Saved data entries

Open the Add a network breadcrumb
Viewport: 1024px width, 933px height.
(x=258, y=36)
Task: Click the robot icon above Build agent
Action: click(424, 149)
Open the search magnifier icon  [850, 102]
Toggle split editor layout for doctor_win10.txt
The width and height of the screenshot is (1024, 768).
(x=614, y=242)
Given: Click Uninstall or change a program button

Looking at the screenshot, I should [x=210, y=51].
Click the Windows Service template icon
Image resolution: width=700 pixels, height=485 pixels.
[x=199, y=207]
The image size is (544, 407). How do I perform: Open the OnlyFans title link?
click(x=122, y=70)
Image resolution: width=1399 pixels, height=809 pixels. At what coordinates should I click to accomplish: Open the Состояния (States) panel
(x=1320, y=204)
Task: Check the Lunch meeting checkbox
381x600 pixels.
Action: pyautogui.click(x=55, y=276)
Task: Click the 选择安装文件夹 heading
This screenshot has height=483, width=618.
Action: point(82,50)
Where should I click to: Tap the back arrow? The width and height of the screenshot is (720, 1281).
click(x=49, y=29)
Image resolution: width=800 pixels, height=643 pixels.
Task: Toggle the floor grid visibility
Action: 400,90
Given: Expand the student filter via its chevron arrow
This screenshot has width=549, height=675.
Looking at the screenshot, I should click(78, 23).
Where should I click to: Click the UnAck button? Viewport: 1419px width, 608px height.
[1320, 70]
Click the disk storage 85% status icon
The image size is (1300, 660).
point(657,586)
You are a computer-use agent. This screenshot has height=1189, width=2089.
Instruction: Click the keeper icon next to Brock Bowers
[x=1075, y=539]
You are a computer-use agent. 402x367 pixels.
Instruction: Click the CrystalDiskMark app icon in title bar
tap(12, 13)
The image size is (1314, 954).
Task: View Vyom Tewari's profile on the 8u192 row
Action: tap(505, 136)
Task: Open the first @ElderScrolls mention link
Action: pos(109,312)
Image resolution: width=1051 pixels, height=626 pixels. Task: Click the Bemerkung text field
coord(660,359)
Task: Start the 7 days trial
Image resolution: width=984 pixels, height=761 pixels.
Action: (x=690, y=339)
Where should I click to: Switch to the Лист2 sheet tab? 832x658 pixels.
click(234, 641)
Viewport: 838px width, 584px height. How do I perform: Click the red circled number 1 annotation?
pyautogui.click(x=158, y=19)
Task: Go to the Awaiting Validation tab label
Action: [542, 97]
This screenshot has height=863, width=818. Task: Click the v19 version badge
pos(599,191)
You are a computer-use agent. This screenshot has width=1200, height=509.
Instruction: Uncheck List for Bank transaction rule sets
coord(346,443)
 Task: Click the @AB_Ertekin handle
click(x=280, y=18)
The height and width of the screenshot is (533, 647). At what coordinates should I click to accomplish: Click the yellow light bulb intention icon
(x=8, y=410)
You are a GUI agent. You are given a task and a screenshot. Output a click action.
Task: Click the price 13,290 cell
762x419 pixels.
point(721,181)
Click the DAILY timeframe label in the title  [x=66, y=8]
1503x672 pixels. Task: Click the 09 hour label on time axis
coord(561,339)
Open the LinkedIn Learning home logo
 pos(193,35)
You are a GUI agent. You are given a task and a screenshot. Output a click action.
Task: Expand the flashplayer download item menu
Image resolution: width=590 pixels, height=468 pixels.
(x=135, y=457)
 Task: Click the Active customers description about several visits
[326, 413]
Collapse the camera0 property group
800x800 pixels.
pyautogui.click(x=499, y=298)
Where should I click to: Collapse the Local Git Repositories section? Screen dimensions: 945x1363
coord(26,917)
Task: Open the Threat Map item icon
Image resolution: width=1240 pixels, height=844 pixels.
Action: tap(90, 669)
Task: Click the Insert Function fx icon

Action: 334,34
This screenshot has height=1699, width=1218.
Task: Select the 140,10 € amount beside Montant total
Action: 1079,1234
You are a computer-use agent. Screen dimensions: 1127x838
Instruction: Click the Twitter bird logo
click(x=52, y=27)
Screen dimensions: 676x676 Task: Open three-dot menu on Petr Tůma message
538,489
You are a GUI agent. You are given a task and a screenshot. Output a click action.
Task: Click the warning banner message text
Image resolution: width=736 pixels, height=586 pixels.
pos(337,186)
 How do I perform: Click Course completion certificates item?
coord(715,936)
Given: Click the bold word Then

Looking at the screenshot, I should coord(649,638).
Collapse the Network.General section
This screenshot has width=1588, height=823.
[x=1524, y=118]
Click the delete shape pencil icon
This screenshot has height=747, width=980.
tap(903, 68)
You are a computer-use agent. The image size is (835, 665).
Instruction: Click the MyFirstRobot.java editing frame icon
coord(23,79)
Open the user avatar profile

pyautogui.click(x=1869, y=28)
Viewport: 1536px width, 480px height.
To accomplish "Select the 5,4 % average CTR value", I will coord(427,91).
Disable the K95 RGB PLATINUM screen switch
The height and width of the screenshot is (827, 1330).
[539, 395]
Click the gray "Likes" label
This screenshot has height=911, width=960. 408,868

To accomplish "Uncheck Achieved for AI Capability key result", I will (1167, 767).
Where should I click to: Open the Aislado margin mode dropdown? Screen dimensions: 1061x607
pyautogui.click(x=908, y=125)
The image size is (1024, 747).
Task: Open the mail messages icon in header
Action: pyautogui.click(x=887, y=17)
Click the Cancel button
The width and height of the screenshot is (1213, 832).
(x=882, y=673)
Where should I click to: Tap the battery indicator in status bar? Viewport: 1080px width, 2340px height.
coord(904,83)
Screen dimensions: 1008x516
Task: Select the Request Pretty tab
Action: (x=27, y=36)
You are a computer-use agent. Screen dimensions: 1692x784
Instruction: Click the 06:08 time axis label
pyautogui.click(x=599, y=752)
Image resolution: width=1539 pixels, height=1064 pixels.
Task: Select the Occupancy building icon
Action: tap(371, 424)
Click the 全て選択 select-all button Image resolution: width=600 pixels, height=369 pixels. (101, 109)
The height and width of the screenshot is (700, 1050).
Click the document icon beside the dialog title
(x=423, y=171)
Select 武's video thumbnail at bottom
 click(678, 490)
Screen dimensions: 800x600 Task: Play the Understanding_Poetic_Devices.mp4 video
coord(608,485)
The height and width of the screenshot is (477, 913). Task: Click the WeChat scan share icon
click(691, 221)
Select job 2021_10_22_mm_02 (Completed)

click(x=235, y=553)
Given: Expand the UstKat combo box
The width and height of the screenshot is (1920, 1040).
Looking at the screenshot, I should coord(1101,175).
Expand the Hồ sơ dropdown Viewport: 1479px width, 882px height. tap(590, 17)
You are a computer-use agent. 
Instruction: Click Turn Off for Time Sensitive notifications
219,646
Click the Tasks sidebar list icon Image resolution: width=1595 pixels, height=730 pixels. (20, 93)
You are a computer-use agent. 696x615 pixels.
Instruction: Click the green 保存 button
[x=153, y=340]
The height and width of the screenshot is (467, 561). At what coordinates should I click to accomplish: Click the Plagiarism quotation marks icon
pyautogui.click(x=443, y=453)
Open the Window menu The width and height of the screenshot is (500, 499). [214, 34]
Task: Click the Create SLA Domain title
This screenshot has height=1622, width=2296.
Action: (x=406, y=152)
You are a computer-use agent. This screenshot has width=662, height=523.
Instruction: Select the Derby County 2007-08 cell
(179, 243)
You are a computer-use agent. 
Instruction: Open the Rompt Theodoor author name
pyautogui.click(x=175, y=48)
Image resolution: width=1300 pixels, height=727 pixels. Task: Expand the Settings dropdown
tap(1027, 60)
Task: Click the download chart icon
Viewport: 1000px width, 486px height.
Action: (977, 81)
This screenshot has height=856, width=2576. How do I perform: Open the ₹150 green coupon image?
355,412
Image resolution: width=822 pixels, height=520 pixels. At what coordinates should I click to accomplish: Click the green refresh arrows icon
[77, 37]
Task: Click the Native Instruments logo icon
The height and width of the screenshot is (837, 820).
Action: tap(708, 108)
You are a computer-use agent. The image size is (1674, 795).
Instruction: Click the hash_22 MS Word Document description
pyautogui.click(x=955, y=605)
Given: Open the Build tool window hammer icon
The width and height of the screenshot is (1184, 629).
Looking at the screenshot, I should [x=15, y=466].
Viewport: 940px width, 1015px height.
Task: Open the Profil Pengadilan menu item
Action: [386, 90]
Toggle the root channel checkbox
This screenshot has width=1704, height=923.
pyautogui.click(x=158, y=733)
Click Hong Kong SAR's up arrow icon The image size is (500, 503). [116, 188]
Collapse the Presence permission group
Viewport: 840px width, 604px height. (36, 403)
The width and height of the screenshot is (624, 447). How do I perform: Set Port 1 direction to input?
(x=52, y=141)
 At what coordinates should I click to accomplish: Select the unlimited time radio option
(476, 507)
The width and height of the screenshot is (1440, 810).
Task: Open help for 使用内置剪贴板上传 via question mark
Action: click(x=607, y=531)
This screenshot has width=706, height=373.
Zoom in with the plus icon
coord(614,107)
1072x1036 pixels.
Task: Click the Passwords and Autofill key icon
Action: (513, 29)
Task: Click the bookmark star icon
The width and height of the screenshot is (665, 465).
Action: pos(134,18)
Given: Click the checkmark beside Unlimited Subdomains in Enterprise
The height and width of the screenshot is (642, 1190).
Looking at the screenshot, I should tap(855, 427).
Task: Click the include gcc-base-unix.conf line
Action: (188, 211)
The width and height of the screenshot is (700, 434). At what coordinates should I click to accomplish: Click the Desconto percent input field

PROBLEM STATEMENT
Set down, exactly as they stand above, the lines starting with the line with "Click the 全て選択" and going on through the line with "has width=662, height=523.", and no others.

RESULT OF THE TASK
Click the 全て選択 select-all button Image resolution: width=600 pixels, height=369 pixels. (101, 109)
The height and width of the screenshot is (700, 1050).
Click the document icon beside the dialog title
(x=423, y=171)
Select 武's video thumbnail at bottom
 click(678, 490)
Screen dimensions: 800x600 Task: Play the Understanding_Poetic_Devices.mp4 video
coord(608,485)
The height and width of the screenshot is (477, 913). Task: Click the WeChat scan share icon
click(691, 221)
Select job 2021_10_22_mm_02 (Completed)

click(x=235, y=553)
Given: Expand the UstKat combo box
The width and height of the screenshot is (1920, 1040).
Looking at the screenshot, I should coord(1101,175).
Expand the Hồ sơ dropdown Viewport: 1479px width, 882px height. tap(590, 17)
You are a computer-use agent. 
Instruction: Click Turn Off for Time Sensitive notifications
219,646
Click the Tasks sidebar list icon Image resolution: width=1595 pixels, height=730 pixels. (20, 93)
You are a computer-use agent. 696x615 pixels.
Instruction: Click the green 保存 button
[x=153, y=340]
The height and width of the screenshot is (467, 561). At what coordinates should I click to accomplish: Click the Plagiarism quotation marks icon
pyautogui.click(x=443, y=453)
Open the Window menu The width and height of the screenshot is (500, 499). [214, 34]
Task: Click the Create SLA Domain title
This screenshot has height=1622, width=2296.
Action: (x=406, y=152)
You are a computer-use agent. This screenshot has width=662, height=523.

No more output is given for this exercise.